■ **Prompt**
Return the following lines word for word, without changing anything in them.
— Start of Input material —
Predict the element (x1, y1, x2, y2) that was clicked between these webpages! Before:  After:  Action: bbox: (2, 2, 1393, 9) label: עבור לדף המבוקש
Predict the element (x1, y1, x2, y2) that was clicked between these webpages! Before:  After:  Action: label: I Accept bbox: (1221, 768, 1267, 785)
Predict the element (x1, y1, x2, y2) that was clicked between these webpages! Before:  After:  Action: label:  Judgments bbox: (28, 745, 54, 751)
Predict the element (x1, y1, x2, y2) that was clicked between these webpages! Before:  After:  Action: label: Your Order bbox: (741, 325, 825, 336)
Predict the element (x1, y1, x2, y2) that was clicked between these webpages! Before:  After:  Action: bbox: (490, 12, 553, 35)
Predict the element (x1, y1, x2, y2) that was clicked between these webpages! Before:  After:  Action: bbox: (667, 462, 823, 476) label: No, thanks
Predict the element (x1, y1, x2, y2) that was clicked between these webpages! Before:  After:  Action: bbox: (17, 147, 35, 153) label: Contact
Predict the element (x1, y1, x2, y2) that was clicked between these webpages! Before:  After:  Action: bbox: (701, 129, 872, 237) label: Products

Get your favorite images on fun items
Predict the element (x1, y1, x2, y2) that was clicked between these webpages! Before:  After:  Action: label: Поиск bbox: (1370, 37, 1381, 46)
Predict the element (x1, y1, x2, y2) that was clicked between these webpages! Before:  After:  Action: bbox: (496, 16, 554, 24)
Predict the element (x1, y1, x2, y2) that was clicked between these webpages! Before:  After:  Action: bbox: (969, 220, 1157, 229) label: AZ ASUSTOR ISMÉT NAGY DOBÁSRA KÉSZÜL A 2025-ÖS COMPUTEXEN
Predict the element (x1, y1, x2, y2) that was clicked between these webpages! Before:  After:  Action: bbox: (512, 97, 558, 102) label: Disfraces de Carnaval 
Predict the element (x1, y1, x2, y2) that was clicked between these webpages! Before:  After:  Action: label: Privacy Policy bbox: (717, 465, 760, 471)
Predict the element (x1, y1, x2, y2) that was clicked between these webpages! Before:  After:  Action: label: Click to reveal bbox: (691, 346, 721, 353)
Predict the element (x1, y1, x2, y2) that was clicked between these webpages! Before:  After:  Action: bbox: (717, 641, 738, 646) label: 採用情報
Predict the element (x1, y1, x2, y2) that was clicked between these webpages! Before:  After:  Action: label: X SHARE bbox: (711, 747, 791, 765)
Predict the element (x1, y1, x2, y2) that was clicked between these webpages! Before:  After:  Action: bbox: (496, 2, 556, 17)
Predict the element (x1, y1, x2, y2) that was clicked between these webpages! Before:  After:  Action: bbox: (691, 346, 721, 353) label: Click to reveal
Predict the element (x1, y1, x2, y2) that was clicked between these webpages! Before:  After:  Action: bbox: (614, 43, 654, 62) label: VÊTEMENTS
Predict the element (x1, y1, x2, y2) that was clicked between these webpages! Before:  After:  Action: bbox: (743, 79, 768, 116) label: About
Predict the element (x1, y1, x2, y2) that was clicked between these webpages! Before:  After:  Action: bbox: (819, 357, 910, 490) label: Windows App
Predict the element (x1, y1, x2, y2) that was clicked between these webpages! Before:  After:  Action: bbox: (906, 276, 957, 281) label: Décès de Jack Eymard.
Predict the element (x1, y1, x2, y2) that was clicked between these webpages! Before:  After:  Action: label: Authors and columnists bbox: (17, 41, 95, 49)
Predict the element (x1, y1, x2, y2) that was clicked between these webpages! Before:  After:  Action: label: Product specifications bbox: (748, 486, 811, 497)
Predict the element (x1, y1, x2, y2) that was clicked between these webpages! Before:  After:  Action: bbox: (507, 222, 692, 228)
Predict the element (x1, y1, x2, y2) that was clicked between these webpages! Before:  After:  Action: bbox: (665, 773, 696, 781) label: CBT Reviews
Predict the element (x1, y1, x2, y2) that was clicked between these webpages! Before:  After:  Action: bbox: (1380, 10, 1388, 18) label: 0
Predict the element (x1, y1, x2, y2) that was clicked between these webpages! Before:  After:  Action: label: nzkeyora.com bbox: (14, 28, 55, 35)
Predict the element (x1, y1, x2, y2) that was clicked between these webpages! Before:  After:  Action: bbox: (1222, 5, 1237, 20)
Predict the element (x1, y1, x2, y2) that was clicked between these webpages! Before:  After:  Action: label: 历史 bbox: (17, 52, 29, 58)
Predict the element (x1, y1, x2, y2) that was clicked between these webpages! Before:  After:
— End of Input material —
■ **Task response**
Predict the element (x1, y1, x2, y2) that was clicked between these webpages! Before:  After:  Action: bbox: (2, 2, 1393, 9) label: עבור לדף המבוקש
Predict the element (x1, y1, x2, y2) that was clicked between these webpages! Before:  After:  Action: label: I Accept bbox: (1221, 768, 1267, 785)
Predict the element (x1, y1, x2, y2) that was clicked between these webpages! Before:  After:  Action: label:  Judgments bbox: (28, 745, 54, 751)
Predict the element (x1, y1, x2, y2) that was clicked between these webpages! Before:  After:  Action: label: Your Order bbox: (741, 325, 825, 336)
Predict the element (x1, y1, x2, y2) that was clicked between these webpages! Before:  After:  Action: bbox: (490, 12, 553, 35)
Predict the element (x1, y1, x2, y2) that was clicked between these webpages! Before:  After:  Action: bbox: (667, 462, 823, 476) label: No, thanks
Predict the element (x1, y1, x2, y2) that was clicked between these webpages! Before:  After:  Action: bbox: (17, 147, 35, 153) label: Contact
Predict the element (x1, y1, x2, y2) that was clicked between these webpages! Before:  After:  Action: bbox: (701, 129, 872, 237) label: Products

Get your favorite images on fun items
Predict the element (x1, y1, x2, y2) that was clicked between these webpages! Before:  After:  Action: label: Поиск bbox: (1370, 37, 1381, 46)
Predict the element (x1, y1, x2, y2) that was clicked between these webpages! Before:  After:  Action: bbox: (496, 16, 554, 24)
Predict the element (x1, y1, x2, y2) that was clicked between these webpages! Before:  After:  Action: bbox: (969, 220, 1157, 229) label: AZ ASUSTOR ISMÉT NAGY DOBÁSRA KÉSZÜL A 2025-ÖS COMPUTEXEN
Predict the element (x1, y1, x2, y2) that was clicked between these webpages! Before:  After:  Action: bbox: (512, 97, 558, 102) label: Disfraces de Carnaval 
Predict the element (x1, y1, x2, y2) that was clicked between these webpages! Before:  After:  Action: label: Privacy Policy bbox: (717, 465, 760, 471)
Predict the element (x1, y1, x2, y2) that was clicked between these webpages! Before:  After:  Action: label: Click to reveal bbox: (691, 346, 721, 353)
Predict the element (x1, y1, x2, y2) that was clicked between these webpages! Before:  After:  Action: bbox: (717, 641, 738, 646) label: 採用情報
Predict the element (x1, y1, x2, y2) that was clicked between these webpages! Before:  After:  Action: label: X SHARE bbox: (711, 747, 791, 765)
Predict the element (x1, y1, x2, y2) that was clicked between these webpages! Before:  After:  Action: bbox: (496, 2, 556, 17)
Predict the element (x1, y1, x2, y2) that was clicked between these webpages! Before:  After:  Action: bbox: (691, 346, 721, 353) label: Click to reveal
Predict the element (x1, y1, x2, y2) that was clicked between these webpages! Before:  After:  Action: bbox: (614, 43, 654, 62) label: VÊTEMENTS
Predict the element (x1, y1, x2, y2) that was clicked between these webpages! Before:  After:  Action: bbox: (743, 79, 768, 116) label: About
Predict the element (x1, y1, x2, y2) that was clicked between these webpages! Before:  After:  Action: bbox: (819, 357, 910, 490) label: Windows App
Predict the element (x1, y1, x2, y2) that was clicked between these webpages! Before:  After:  Action: bbox: (906, 276, 957, 281) label: Décès de Jack Eymard.
Predict the element (x1, y1, x2, y2) that was clicked between these webpages! Before:  After:  Action: label: Authors and columnists bbox: (17, 41, 95, 49)
Predict the element (x1, y1, x2, y2) that was clicked between these webpages! Before:  After:  Action: label: Product specifications bbox: (748, 486, 811, 497)
Predict the element (x1, y1, x2, y2) that was clicked between these webpages! Before:  After:  Action: bbox: (507, 222, 692, 228)
Predict the element (x1, y1, x2, y2) that was clicked between these webpages! Before:  After:  Action: bbox: (665, 773, 696, 781) label: CBT Reviews
Predict the element (x1, y1, x2, y2) that was clicked between these webpages! Before:  After:  Action: bbox: (1380, 10, 1388, 18) label: 0
Predict the element (x1, y1, x2, y2) that was clicked between these webpages! Before:  After:  Action: label: nzkeyora.com bbox: (14, 28, 55, 35)
Predict the element (x1, y1, x2, y2) that was clicked between these webpages! Before:  After:  Action: bbox: (1222, 5, 1237, 20)
Predict the element (x1, y1, x2, y2) that was clicked between these webpages! Before:  After:  Action: label: 历史 bbox: (17, 52, 29, 58)
Predict the element (x1, y1, x2, y2) that was clicked between these webpages! Before:  After:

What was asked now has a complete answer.